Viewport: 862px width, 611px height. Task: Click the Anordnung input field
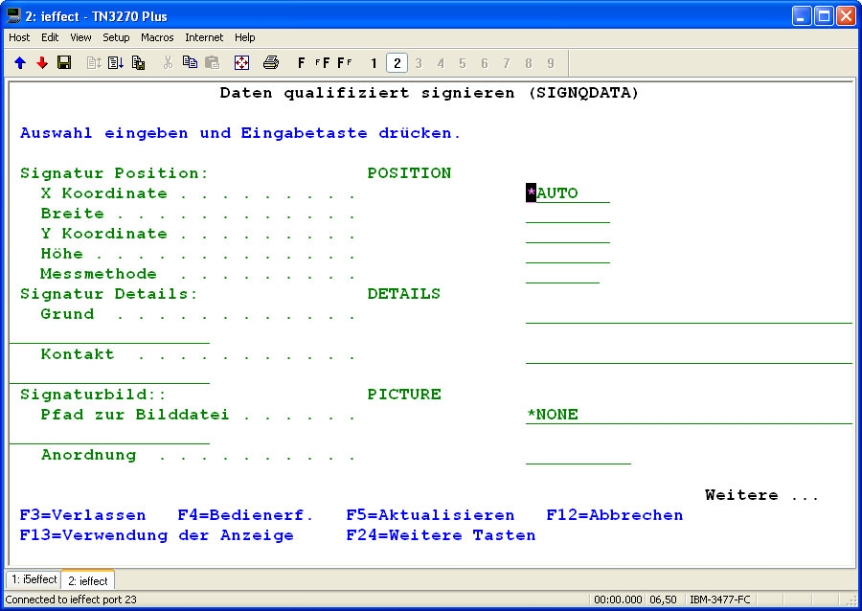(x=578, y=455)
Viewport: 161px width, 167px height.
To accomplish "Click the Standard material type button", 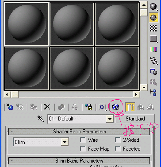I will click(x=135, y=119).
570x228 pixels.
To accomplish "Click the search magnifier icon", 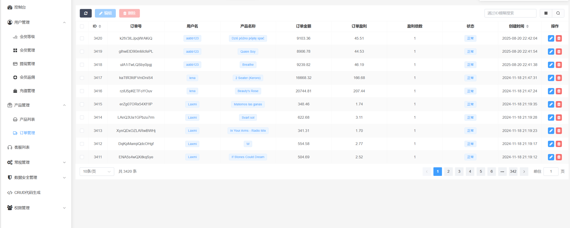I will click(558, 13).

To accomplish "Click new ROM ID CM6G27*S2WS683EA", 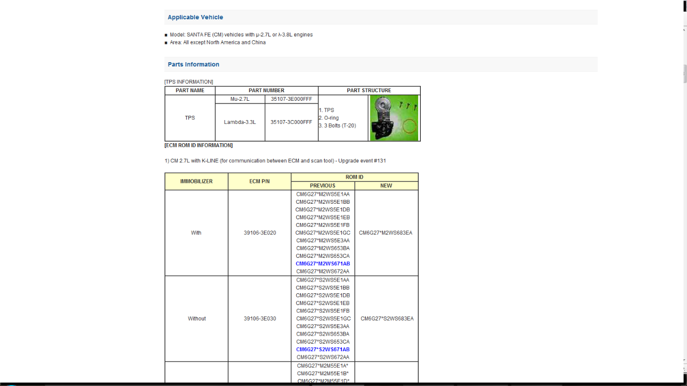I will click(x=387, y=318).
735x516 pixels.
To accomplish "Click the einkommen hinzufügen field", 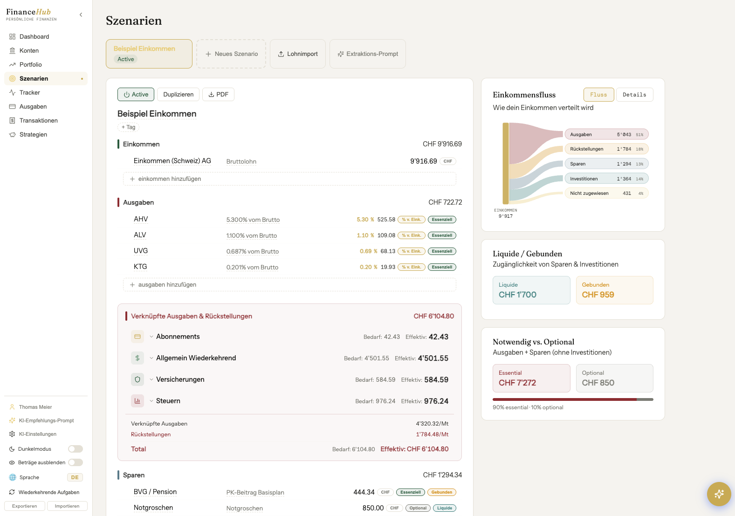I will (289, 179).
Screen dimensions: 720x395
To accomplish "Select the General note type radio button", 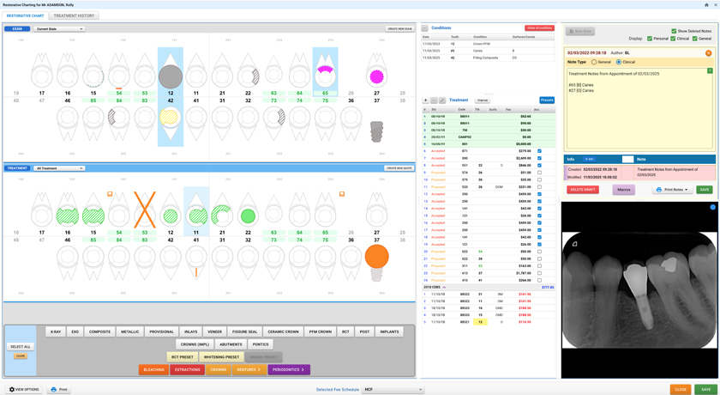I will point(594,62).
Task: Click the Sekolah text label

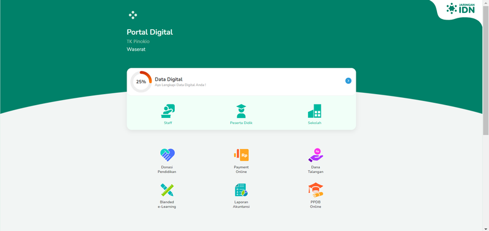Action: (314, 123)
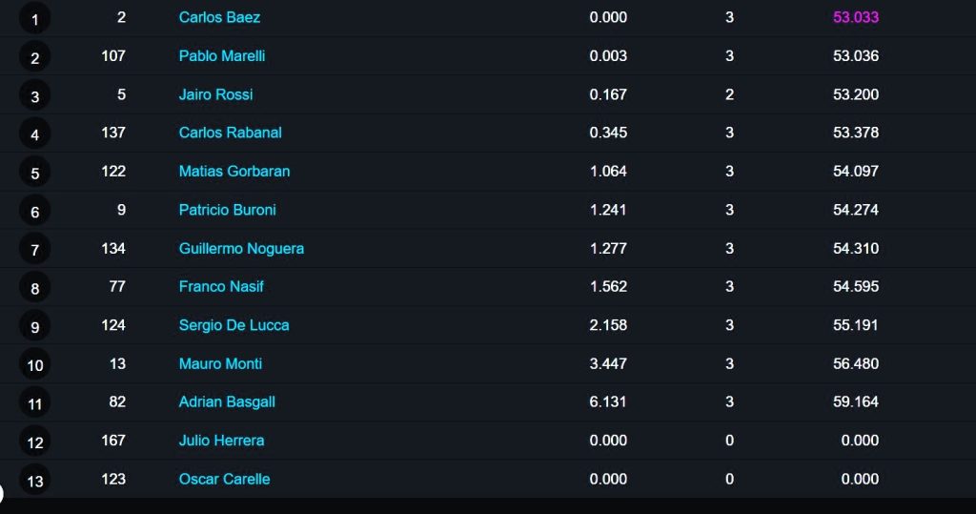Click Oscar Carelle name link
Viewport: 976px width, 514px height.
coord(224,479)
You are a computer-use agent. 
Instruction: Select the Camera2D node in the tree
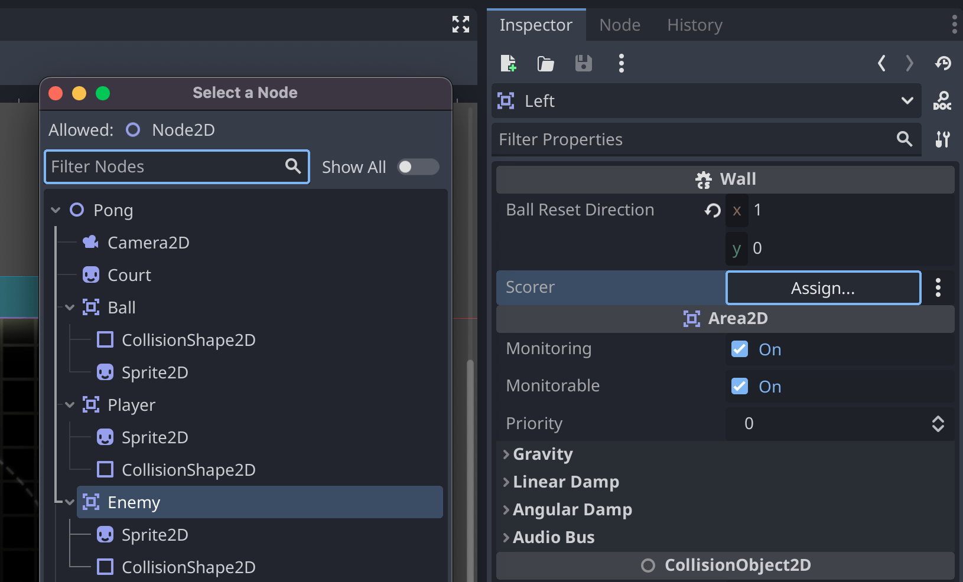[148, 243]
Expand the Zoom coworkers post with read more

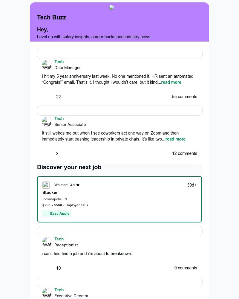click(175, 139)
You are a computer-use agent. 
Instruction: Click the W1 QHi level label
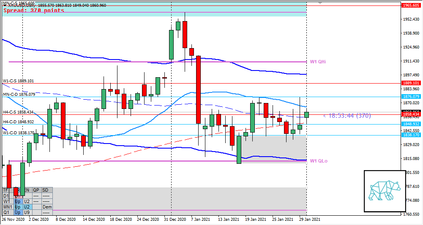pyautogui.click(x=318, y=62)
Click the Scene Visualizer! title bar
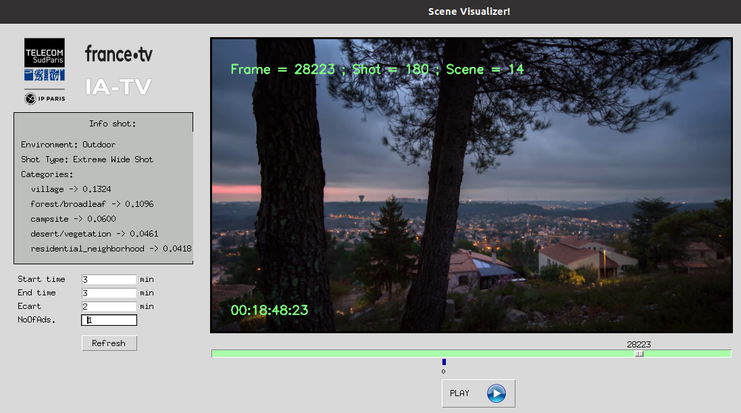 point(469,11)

> [Exercise objective]: Print, exactly as written, the lines from the one containing "Expand the Zoom coworkers post with read more" to the end of the material, both ends included, and nothing else; no pictures.

> [Solution for this task]:
Expand the Zoom coworkers post with read more

click(175, 139)
You are a computer-use agent. 
Instruction: Click the W1 QHi level label
pyautogui.click(x=318, y=62)
Click the Scene Visualizer! title bar
 point(469,11)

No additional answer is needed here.